In our house we give each other quite extensive lists of things -some quite expensive (in our standards) and some things quite inexpensive. We all choose something to purchase from the list of things we know our loved ones want. Often we add a small 'joke' present as well, but nothing elaborate.

This one practice takes a huge amount of stress out of the gift-giving.

2. Keep away from the shops

I mostly buy things on the internet. I love this way of purchasing because it is so convenient and I am not tempted to buy more things than I want, or to purchase coffee and cake to reward myself for venturing in overcrowded shops in the heat of summer.

This year my work party has suggested that our 'secret santa' gift to each other should cost less than $10 and come from an Op Shop. Easy!

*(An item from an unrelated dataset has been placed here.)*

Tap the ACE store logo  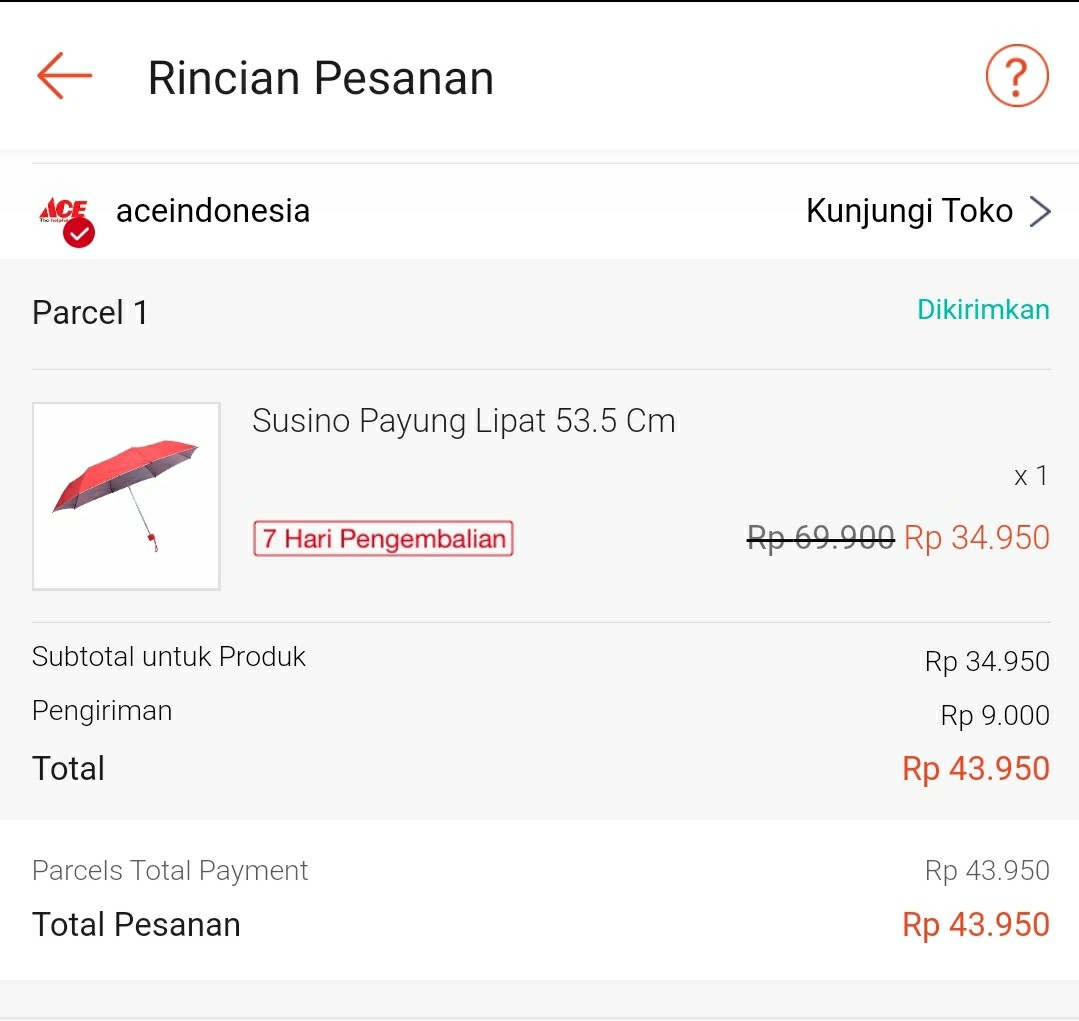62,209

3. Make up some family events or decorations

Putting meaning in Christmas is a matter of doing things which bring joy, rather than purchasing things. It can be anything from decorating the tree together to going to a
Carols by Candlelight' service on the school oval. Lots of families walk around the neighbourhood and look at the houses which have put up special lights displays.

I love to add a personal touch with the things I make to decorate the house. Each year the collection grows and I feel like I have found an old friend when I unpack these things each year. I made the tree quilt a few years ago now, and am currently working on a quilted Advent calendar.

4. Keep it simple

Years ago we made a budget for Christmas and it has hardly changed since. Our view was that this was a Christmas gift, not a birthday present. It would have a specified dollar value and that was how it would be.

Similarly we like to enjoy nice foods at Christmas, and in the past I often felt stressed about it. Now my family talks over the menu and encourages me to keep the plans tasty but easy. A stressed mother makes for a stressed day. A relaxed mother makes for a happy day.

We have a special breakfast -and this enables us to feel festive all day -and a light but tasty lunch (often served cold in Perth's hot weather) and we linger over it.

Dinner is often just lunch's leftovers.

As we often give each other DVDs at Christmas, there is usually some kind of new blockbuster to watch together and relax.

Our extended family meets up for a special celebration on Boxing Day. We all bring a contribution to the meal. At first some people were unsure about it not being on Christmas day, but now we realise how much less stressed and tired the children are if they can spread the family obligations over the two days, and we all can be much more relaxed and at ease.

5. Remember where it started

Christmas belonged to Jesus long before the stores took it over and turned it into a festival to greed. Sing a few Christmas carols, listen to Handel's "Messiah", read Charles Dicken's "A Christmas Carol", maybe even venture into a local Church. You need the context of the celebration to make it meaningful.

I wish you all a peaceful start to the Christmas time.